■ Your instructions:
Lay out the rows below as a numbered list, dropping any blank lines.

─── Available data ───

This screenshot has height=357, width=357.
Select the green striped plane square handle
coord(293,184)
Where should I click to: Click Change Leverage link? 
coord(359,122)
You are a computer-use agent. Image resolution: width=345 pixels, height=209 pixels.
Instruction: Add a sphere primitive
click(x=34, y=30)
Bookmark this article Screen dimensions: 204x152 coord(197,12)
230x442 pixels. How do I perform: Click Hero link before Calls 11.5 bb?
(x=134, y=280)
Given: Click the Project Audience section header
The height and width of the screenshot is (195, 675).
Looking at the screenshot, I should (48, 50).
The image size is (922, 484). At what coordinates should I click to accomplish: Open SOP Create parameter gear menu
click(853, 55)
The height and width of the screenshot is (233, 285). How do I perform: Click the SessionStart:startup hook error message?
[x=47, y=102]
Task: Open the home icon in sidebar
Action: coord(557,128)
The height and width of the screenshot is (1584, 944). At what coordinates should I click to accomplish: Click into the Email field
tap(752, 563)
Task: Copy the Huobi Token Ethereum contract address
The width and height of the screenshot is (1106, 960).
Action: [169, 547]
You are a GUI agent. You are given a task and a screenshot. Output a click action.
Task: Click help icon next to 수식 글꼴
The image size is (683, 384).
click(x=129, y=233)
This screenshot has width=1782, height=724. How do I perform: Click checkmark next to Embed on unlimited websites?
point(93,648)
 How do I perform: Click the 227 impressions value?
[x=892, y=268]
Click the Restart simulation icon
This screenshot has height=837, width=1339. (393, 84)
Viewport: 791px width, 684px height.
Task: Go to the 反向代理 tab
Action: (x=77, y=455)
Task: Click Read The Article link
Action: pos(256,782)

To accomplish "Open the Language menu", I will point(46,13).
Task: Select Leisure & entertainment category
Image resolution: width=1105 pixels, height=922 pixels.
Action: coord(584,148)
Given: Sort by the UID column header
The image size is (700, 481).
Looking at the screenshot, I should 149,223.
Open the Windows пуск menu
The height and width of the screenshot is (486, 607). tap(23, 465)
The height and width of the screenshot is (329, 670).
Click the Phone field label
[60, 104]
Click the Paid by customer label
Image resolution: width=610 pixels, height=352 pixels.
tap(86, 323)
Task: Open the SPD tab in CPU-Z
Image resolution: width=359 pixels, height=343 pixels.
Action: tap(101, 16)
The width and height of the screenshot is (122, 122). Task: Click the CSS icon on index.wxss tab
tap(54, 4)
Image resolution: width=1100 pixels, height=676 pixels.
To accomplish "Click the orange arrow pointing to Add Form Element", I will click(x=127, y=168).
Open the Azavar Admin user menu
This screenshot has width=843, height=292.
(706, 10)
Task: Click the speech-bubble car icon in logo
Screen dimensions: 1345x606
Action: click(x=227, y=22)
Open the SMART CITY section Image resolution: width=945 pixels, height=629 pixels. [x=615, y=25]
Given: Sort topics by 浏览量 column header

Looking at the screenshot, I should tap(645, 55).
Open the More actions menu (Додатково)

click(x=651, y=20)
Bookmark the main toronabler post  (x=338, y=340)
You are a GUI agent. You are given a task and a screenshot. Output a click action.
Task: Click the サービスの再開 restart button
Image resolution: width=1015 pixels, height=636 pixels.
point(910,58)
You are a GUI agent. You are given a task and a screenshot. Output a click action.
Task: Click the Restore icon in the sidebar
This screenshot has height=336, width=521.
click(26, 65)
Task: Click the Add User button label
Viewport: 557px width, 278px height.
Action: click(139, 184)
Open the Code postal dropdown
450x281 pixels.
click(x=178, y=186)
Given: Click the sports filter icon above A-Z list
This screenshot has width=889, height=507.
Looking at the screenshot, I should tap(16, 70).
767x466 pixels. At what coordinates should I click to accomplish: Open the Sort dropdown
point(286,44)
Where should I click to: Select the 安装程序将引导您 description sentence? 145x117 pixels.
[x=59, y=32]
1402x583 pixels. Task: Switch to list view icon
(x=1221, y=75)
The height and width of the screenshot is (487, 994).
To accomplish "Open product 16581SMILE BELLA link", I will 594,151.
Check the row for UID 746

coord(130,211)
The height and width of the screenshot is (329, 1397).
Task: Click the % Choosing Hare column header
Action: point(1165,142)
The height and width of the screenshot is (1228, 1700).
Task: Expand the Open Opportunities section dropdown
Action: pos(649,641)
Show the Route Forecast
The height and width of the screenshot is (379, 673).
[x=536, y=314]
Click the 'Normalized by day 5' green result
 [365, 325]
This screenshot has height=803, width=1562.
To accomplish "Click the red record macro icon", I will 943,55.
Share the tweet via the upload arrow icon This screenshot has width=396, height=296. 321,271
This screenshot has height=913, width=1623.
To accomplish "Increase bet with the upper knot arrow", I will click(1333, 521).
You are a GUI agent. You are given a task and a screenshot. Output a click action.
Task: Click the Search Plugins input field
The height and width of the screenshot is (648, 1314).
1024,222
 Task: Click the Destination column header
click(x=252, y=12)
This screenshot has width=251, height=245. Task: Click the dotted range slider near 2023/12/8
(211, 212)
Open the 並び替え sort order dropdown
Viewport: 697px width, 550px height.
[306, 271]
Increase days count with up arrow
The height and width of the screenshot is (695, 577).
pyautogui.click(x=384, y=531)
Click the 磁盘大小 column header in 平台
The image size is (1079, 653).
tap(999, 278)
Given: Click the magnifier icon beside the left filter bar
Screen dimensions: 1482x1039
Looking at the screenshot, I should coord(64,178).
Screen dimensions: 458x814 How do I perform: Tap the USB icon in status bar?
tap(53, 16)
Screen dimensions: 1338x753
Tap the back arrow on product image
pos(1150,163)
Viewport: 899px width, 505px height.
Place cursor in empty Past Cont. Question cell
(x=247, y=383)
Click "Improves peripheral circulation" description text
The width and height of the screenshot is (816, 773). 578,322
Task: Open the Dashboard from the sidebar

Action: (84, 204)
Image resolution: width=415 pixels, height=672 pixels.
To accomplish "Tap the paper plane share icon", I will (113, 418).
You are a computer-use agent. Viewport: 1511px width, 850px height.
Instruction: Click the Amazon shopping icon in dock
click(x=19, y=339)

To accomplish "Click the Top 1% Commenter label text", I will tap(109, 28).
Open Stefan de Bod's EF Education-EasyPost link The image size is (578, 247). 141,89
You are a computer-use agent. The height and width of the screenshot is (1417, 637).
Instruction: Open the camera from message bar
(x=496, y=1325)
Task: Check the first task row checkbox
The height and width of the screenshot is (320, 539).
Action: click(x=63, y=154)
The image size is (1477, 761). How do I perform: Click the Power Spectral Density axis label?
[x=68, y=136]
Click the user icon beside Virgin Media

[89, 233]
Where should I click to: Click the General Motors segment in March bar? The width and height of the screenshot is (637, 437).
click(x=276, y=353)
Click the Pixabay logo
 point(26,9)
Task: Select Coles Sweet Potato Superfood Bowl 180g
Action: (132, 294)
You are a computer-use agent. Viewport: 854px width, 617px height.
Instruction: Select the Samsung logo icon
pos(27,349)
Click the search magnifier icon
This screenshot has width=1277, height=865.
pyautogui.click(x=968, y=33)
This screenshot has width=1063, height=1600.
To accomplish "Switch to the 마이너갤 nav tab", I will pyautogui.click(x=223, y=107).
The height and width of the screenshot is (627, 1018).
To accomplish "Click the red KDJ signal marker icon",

───

■ Final result:
1. This screenshot has height=357, width=357.
2. Select the green striped plane square handle
3. coord(293,184)
4. Where should I click to: Click Change Leverage link? 
5. coord(359,122)
6. You are a computer-use agent. Image resolution: width=345 pixels, height=209 pixels.
7. Instruction: Add a sphere primitive
8. click(x=34, y=30)
9. Bookmark this article Screen dimensions: 204x152 coord(197,12)
10. 230x442 pixels. How do I perform: Click Hero link before Calls 11.5 bb?
11. (x=134, y=280)
12. Given: Click the Project Audience section header
13. The height and width of the screenshot is (195, 675).
14. Looking at the screenshot, I should (48, 50).
15. The image size is (922, 484). At what coordinates should I click to accomplish: Open SOP Create parameter gear menu
16. click(853, 55)
17. The height and width of the screenshot is (233, 285). How do I perform: Click the SessionStart:startup hook error message?
18. [x=47, y=102]
19. Task: Open the home icon in sidebar
20. Action: coord(557,128)
21. The height and width of the screenshot is (1584, 944). At what coordinates should I click to accomplish: Click into the Email field
22. tap(752, 563)
23. Task: Copy the Huobi Token Ethereum contract address
24. The width and height of the screenshot is (1106, 960).
25. Action: [169, 547]
26. You are a GUI agent. You are given a task and a screenshot. Output a click action.
27. Task: Click help icon next to 수식 글꼴
28. The image size is (683, 384).
29. click(x=129, y=233)
30. This screenshot has width=1782, height=724. How do I perform: Click checkmark next to Embed on unlimited websites?
31. point(93,648)
32.  How do I perform: Click the 227 impressions value?
33. [x=892, y=268]
34. Click the Restart simulation icon
35. This screenshot has height=837, width=1339. (393, 84)
36. Viewport: 791px width, 684px height.
37. Task: Go to the 反向代理 tab
38. Action: (x=77, y=455)
39. Task: Click Read The Article link
40. Action: pos(256,782)
41. To accomplish "Open the Language menu", I will point(46,13).
42. Task: Select Leisure & entertainment category
43. Image resolution: width=1105 pixels, height=922 pixels.
44. Action: coord(584,148)
45. Given: Sort by the UID column header
46. The image size is (700, 481).
47. Looking at the screenshot, I should 149,223.
48. Open the Windows пуск menu
49. The height and width of the screenshot is (486, 607). tap(23, 465)
50. The height and width of the screenshot is (329, 670).
51. Click the Phone field label
52. [60, 104]
53. Click the Paid by customer label
54. Image resolution: width=610 pixels, height=352 pixels.
55. tap(86, 323)
56. Task: Open the SPD tab in CPU-Z
57. Image resolution: width=359 pixels, height=343 pixels.
58. Action: tap(101, 16)
59. The width and height of the screenshot is (122, 122). Task: Click the CSS icon on index.wxss tab
60. tap(54, 4)
61. Image resolution: width=1100 pixels, height=676 pixels.
62. To accomplish "Click the orange arrow pointing to Add Form Element", I will click(x=127, y=168).
63. Open the Azavar Admin user menu
64. This screenshot has width=843, height=292.
65. (706, 10)
66. Task: Click the speech-bubble car icon in logo
67. Screen dimensions: 1345x606
68. Action: click(x=227, y=22)
69. Open the SMART CITY section Image resolution: width=945 pixels, height=629 pixels. [x=615, y=25]
70. Given: Sort topics by 浏览量 column header
71. Looking at the screenshot, I should tap(645, 55).
72. Open the More actions menu (Додатково)
73. click(x=651, y=20)
74. Bookmark the main toronabler post  (x=338, y=340)
75. You are a GUI agent. You are given a task and a screenshot. Output a click action.
76. Task: Click the サービスの再開 restart button
77. Image resolution: width=1015 pixels, height=636 pixels.
78. point(910,58)
79. You are a GUI agent. You are given a task and a screenshot. Output a click action.
80. Task: Click the Restore icon in the sidebar
81. This screenshot has height=336, width=521.
82. click(26, 65)
83. Task: Click the Add User button label
84. Viewport: 557px width, 278px height.
85. Action: click(139, 184)
86. Open the Code postal dropdown
87. 450x281 pixels.
88. click(x=178, y=186)
89. Given: Click the sports filter icon above A-Z list
90. This screenshot has width=889, height=507.
91. Looking at the screenshot, I should tap(16, 70).
92. 767x466 pixels. At what coordinates should I click to accomplish: Open the Sort dropdown
93. point(286,44)
94. Where should I click to: Select the 安装程序将引导您 description sentence? 145x117 pixels.
95. [x=59, y=32]
96. 1402x583 pixels. Task: Switch to list view icon
97. (x=1221, y=75)
98. The height and width of the screenshot is (487, 994).
99. To accomplish "Open product 16581SMILE BELLA link", I will 594,151.
100. Check the row for UID 746
101. coord(130,211)
102. The height and width of the screenshot is (329, 1397).
103. Task: Click the % Choosing Hare column header
104. Action: point(1165,142)
105. The height and width of the screenshot is (1228, 1700).
106. Task: Expand the Open Opportunities section dropdown
107. Action: pos(649,641)
108. Show the Route Forecast
109. The height and width of the screenshot is (379, 673).
110. [x=536, y=314]
111. Click the 'Normalized by day 5' green result
112.  [365, 325]
113. This screenshot has height=803, width=1562.
114. To accomplish "Click the red record macro icon", I will 943,55.
115. Share the tweet via the upload arrow icon This screenshot has width=396, height=296. 321,271
116. This screenshot has height=913, width=1623.
117. To accomplish "Increase bet with the upper knot arrow", I will click(1333, 521).
118. You are a GUI agent. You are given a task and a screenshot. Output a click action.
119. Task: Click the Search Plugins input field
120. The height and width of the screenshot is (648, 1314).
121. 1024,222
122.  Task: Click the Destination column header
123. click(x=252, y=12)
124. This screenshot has width=251, height=245. Task: Click the dotted range slider near 2023/12/8
125. (211, 212)
126. Open the 並び替え sort order dropdown
127. Viewport: 697px width, 550px height.
128. [306, 271]
129. Increase days count with up arrow
130. The height and width of the screenshot is (695, 577).
131. pyautogui.click(x=384, y=531)
132. Click the 磁盘大小 column header in 平台
133. The image size is (1079, 653).
134. tap(999, 278)
135. Given: Click the magnifier icon beside the left filter bar
136. Screen dimensions: 1482x1039
137. Looking at the screenshot, I should coord(64,178).
138. Screen dimensions: 458x814 How do I perform: Tap the USB icon in status bar?
139. tap(53, 16)
140. Screen dimensions: 1338x753
141. Tap the back arrow on product image
142. pos(1150,163)
143. Viewport: 899px width, 505px height.
144. Place cursor in empty Past Cont. Question cell
145. (x=247, y=383)
146. Click "Improves peripheral circulation" description text
147. The width and height of the screenshot is (816, 773). 578,322
148. Task: Open the Dashboard from the sidebar
149. Action: (84, 204)
150. Image resolution: width=415 pixels, height=672 pixels.
151. To accomplish "Tap the paper plane share icon", I will (113, 418).
152. You are a computer-use agent. Viewport: 1511px width, 850px height.
153. Instruction: Click the Amazon shopping icon in dock
154. click(x=19, y=339)
155. To accomplish "Click the Top 1% Commenter label text", I will tap(109, 28).
156. Open Stefan de Bod's EF Education-EasyPost link The image size is (578, 247). 141,89
157. You are a computer-use agent. The height and width of the screenshot is (1417, 637).
158. Instruction: Open the camera from message bar
159. (x=496, y=1325)
160. Task: Check the first task row checkbox
161. The height and width of the screenshot is (320, 539).
162. Action: click(x=63, y=154)
163. The image size is (1477, 761). How do I perform: Click the Power Spectral Density axis label?
164. [x=68, y=136]
165. Click the user icon beside Virgin Media
166. [89, 233]
167. Where should I click to: Click the General Motors segment in March bar? The width and height of the screenshot is (637, 437).
168. click(x=276, y=353)
169. Click the Pixabay logo
170.  point(26,9)
171. Task: Select Coles Sweet Potato Superfood Bowl 180g
172. Action: (132, 294)
173. You are a computer-use agent. Viewport: 854px width, 617px height.
174. Instruction: Select the Samsung logo icon
175. pos(27,349)
176. Click the search magnifier icon
177. This screenshot has width=1277, height=865.
178. pyautogui.click(x=968, y=33)
179. This screenshot has width=1063, height=1600.
180. To accomplish "Switch to the 마이너갤 nav tab", I will pyautogui.click(x=223, y=107).
181. The height and width of the screenshot is (627, 1018).
182. To accomplish "Click the red KDJ signal marker icon",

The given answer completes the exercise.